Work item
Every line from the one with "Cadco (3) (25, 214)" to the one with "Account Settings (72, 870)", including those two, is to be copied exactly; all other lines of the entries below are left out.

..............................

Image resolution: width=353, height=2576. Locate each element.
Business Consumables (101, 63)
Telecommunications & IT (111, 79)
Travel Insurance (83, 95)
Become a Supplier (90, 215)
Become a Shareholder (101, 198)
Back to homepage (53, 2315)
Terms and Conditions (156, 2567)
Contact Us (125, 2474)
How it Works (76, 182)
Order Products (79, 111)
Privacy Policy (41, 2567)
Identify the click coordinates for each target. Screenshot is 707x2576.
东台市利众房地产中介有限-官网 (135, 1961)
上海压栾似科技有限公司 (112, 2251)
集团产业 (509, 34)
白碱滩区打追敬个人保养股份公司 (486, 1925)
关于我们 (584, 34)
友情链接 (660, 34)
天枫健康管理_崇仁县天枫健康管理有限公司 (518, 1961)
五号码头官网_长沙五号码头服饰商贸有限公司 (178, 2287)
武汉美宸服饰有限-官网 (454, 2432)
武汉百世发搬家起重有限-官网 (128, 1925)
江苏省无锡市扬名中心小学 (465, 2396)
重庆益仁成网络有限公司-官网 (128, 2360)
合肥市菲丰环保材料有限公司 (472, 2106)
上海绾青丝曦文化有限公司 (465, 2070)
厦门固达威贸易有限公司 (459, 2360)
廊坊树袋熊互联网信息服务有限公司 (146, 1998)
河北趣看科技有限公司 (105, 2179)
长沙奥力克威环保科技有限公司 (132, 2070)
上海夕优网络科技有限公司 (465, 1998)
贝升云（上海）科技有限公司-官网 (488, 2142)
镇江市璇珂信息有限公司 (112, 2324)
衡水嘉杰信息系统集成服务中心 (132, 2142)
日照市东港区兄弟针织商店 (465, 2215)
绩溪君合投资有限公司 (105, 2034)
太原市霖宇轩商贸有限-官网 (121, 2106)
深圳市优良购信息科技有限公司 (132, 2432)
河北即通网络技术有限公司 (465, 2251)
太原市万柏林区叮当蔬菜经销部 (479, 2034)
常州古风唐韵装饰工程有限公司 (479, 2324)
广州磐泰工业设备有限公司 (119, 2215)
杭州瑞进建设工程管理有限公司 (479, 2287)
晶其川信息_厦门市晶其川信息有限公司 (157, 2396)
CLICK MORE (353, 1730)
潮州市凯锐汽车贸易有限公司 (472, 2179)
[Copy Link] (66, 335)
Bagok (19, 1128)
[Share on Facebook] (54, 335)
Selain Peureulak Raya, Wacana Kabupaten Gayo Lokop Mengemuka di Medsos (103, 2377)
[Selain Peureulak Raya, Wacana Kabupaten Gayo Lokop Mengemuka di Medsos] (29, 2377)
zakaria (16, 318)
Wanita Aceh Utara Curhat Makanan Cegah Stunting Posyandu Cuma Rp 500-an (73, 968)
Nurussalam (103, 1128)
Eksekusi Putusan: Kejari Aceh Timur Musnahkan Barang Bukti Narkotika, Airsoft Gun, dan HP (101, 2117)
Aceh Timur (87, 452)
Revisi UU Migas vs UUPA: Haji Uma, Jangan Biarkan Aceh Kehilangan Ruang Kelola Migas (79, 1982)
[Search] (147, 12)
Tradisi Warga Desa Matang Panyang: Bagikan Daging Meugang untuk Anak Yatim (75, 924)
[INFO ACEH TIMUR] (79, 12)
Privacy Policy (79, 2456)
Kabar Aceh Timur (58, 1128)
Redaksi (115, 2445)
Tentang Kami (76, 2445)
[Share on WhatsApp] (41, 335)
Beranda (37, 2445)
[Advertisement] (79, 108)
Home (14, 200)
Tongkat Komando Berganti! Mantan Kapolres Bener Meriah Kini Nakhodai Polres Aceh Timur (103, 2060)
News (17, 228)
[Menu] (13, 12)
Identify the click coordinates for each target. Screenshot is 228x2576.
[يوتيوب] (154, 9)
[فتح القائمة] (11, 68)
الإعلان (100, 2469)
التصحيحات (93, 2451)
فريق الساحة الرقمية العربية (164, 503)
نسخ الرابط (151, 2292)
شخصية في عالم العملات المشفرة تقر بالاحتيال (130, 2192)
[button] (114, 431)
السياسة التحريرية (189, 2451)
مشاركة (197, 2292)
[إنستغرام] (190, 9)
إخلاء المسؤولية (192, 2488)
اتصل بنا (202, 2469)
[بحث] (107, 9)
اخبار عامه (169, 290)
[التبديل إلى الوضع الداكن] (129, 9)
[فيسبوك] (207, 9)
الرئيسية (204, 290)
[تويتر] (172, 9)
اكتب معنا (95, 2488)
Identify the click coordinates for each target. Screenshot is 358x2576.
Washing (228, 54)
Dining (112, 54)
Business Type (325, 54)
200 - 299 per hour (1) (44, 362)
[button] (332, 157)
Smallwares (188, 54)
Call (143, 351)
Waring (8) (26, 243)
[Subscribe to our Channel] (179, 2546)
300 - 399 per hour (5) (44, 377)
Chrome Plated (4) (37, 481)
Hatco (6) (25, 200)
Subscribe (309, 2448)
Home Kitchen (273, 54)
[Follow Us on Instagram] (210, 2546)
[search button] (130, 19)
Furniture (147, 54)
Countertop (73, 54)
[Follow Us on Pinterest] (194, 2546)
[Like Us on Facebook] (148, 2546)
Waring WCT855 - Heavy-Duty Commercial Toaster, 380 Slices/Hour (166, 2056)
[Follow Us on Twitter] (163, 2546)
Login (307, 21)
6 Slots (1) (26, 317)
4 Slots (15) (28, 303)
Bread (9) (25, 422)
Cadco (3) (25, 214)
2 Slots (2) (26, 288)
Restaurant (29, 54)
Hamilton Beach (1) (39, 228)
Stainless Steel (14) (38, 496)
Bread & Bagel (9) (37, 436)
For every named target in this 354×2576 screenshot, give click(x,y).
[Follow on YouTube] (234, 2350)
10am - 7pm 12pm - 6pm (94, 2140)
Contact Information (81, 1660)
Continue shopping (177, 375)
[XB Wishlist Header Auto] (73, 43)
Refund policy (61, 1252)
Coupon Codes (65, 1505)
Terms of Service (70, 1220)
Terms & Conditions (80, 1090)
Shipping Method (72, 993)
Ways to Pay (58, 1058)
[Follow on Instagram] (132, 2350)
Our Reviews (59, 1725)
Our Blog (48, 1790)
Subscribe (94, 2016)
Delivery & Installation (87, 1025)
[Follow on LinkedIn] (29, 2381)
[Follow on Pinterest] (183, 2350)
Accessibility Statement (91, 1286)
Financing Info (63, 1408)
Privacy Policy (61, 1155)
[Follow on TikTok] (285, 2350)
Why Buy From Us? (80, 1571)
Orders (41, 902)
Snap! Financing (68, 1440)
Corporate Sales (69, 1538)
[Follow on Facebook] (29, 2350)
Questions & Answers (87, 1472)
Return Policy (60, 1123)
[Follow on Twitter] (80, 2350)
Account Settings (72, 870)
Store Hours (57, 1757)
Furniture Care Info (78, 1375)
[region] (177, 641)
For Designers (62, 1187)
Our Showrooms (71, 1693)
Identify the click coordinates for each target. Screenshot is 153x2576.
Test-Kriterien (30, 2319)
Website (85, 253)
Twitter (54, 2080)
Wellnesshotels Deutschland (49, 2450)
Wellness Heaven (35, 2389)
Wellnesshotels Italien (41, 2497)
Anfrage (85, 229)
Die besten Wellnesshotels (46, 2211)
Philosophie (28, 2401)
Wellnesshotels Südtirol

..............................

Exercise answer
Cadco (3) (25, 214)
2 Slots (2) (26, 288)
Restaurant (29, 54)
Hamilton Beach (1) (39, 228)
Stainless Steel (14) (38, 496)
Bread & Bagel (9) (37, 436)
For every named target in this 354×2576 screenshot, give click(x,y).
[Follow on YouTube] (234, 2350)
10am - 7pm 12pm - 6pm (94, 2140)
Contact Information (81, 1660)
Continue shopping (177, 375)
[XB Wishlist Header Auto] (73, 43)
Refund policy (61, 1252)
Coupon Codes (65, 1505)
Terms of Service (70, 1220)
Terms & Conditions (80, 1090)
Shipping Method (72, 993)
Ways to Pay (58, 1058)
[Follow on Instagram] (132, 2350)
Our Reviews (59, 1725)
Our Blog (48, 1790)
Subscribe (94, 2016)
Delivery & Installation (87, 1025)
[Follow on LinkedIn] (29, 2381)
[Follow on Pinterest] (183, 2350)
Accessibility Statement (91, 1286)
Financing Info (63, 1408)
Privacy Policy (61, 1155)
[Follow on TikTok] (285, 2350)
Why Buy From Us? (80, 1571)
Orders (41, 902)
Snap! Financing (68, 1440)
Corporate Sales (69, 1538)
[Follow on Facebook] (29, 2350)
Questions & Answers (87, 1472)
Return Policy (60, 1123)
[Follow on Twitter] (80, 2350)
Account Settings (72, 870)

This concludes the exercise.